■ WHAT THE TASK REQUIRES
A word-for-word copy of the records below is needed, without the images.

■ AVAILABLE DATA
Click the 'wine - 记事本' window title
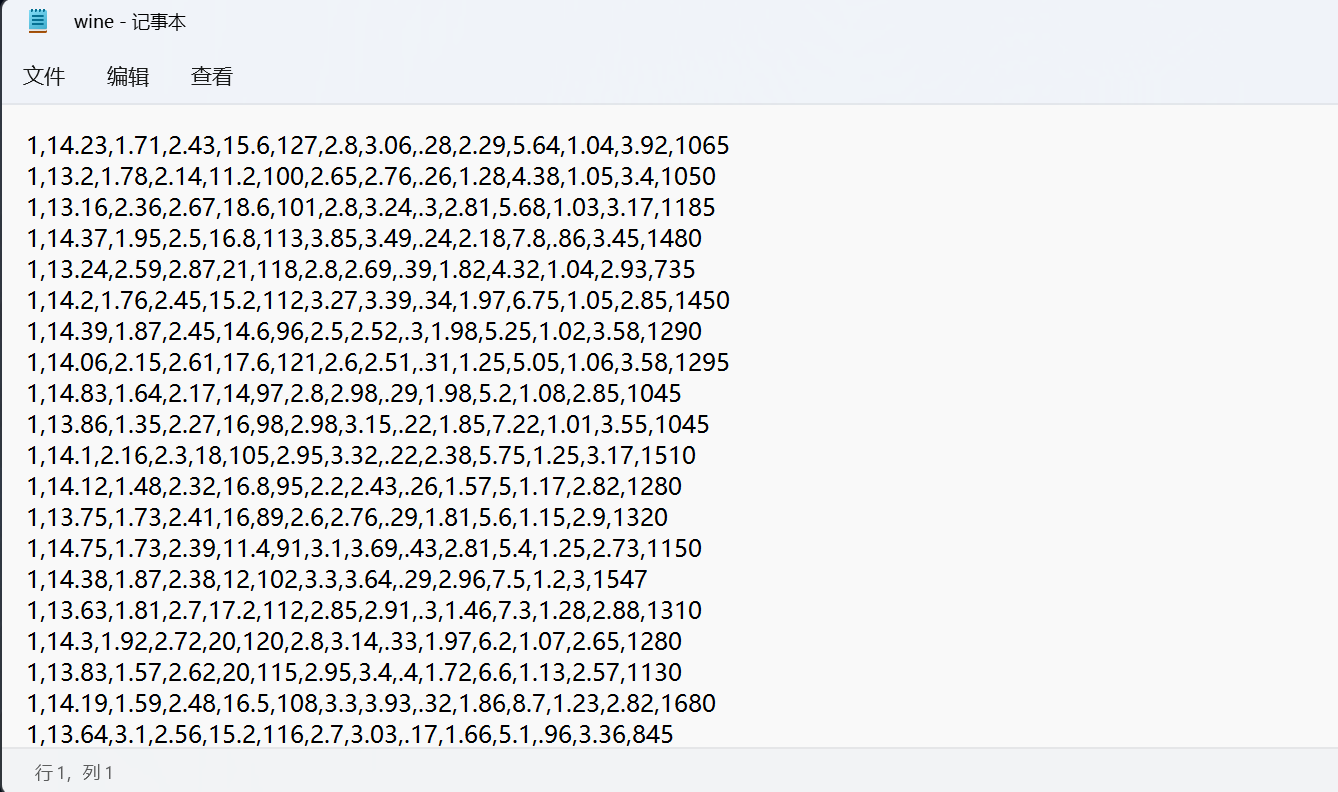[130, 22]
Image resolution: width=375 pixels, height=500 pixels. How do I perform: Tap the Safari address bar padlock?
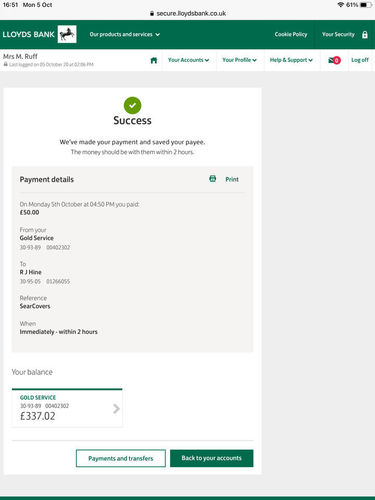(152, 13)
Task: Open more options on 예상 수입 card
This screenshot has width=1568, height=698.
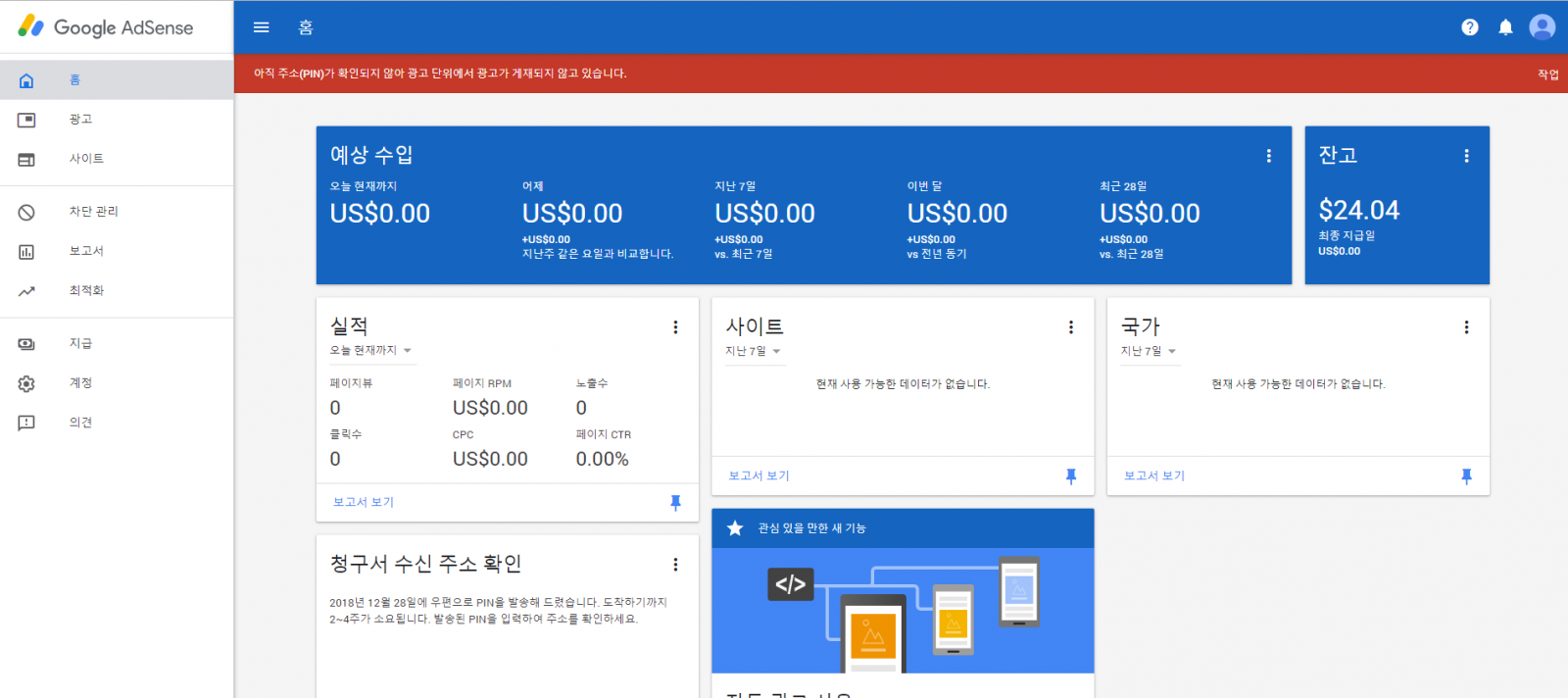Action: point(1268,156)
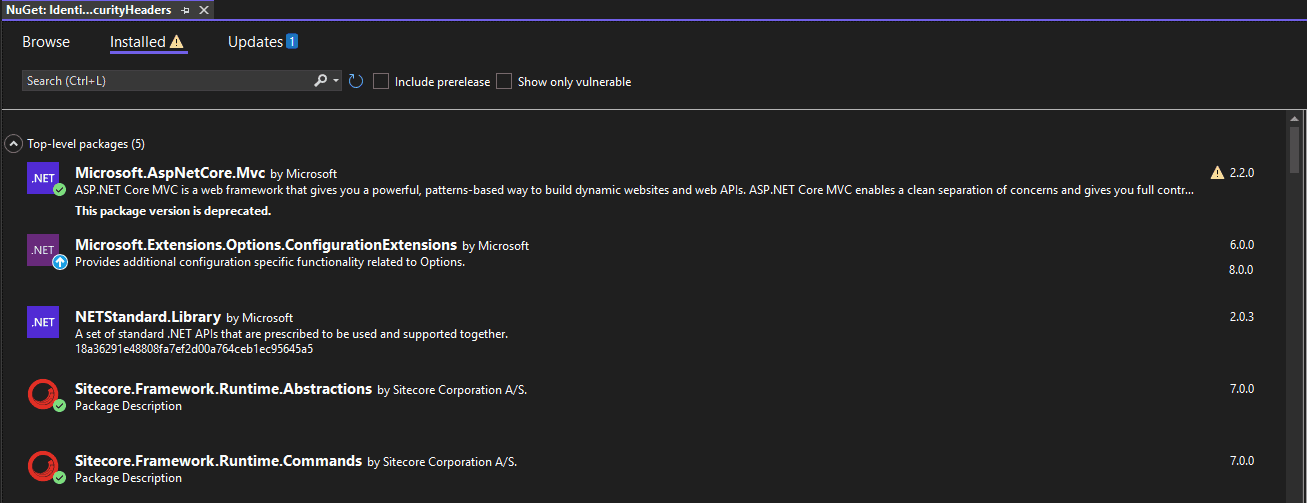Collapse the Top-level packages group

[14, 144]
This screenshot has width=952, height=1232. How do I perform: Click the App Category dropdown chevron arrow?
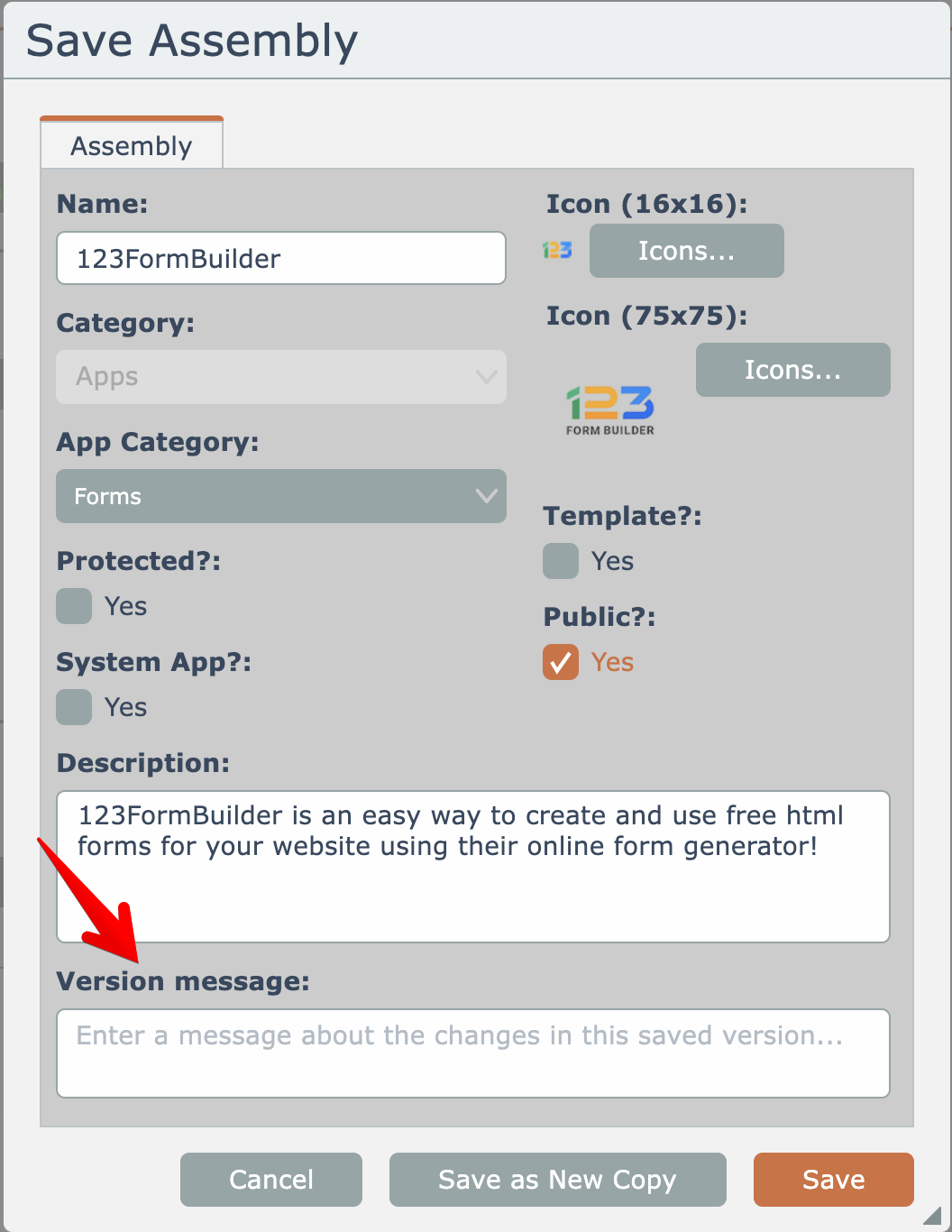click(487, 496)
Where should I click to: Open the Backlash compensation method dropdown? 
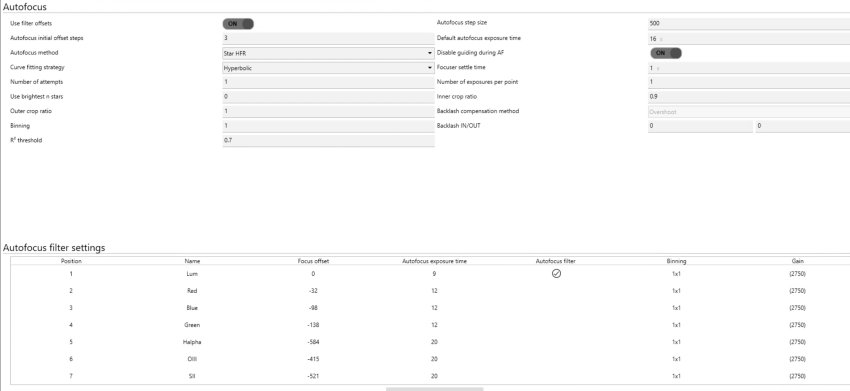pos(749,112)
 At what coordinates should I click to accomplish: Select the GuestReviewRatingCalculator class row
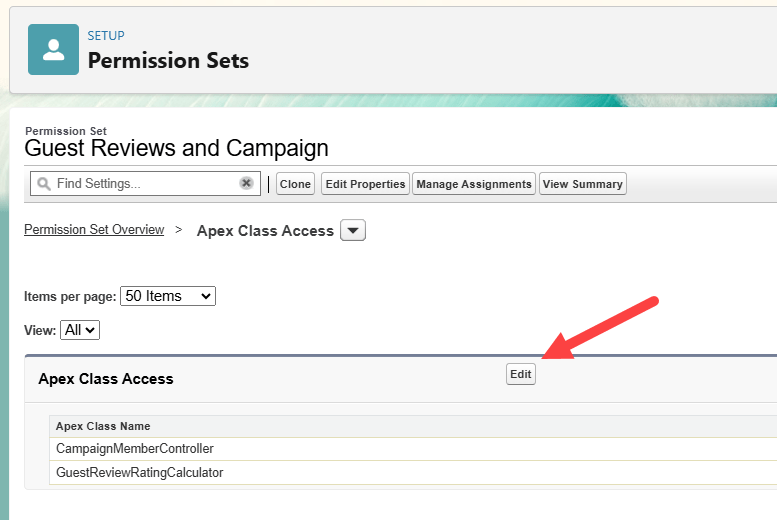click(x=140, y=472)
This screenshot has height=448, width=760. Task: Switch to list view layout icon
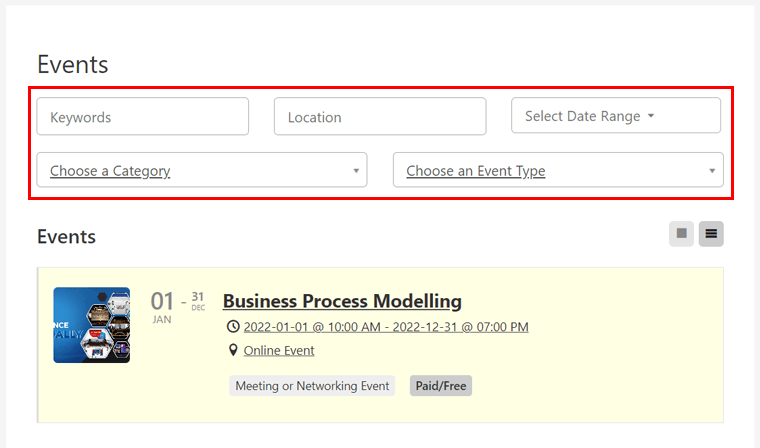click(x=711, y=234)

■ ANSWER
Click the 'wine - 记事本' window title
[130, 22]
Image resolution: width=375 pixels, height=500 pixels. How do I perform: Tap the Safari address bar padlock?
(152, 13)
Task: Open more options on 예상 수입 card
This screenshot has width=1568, height=698.
Action: point(1268,156)
Collapse the Top-level packages group

[14, 144]
This screenshot has width=952, height=1232. How do I perform: Click the App Category dropdown chevron arrow?
click(487, 496)
Where should I click to: Open the Backlash compensation method dropdown? 
pos(749,112)
 At what coordinates should I click to accomplish: Select the GuestReviewRatingCalculator class row
click(x=140, y=472)
This screenshot has height=448, width=760. Task: Switch to list view layout icon
click(x=711, y=234)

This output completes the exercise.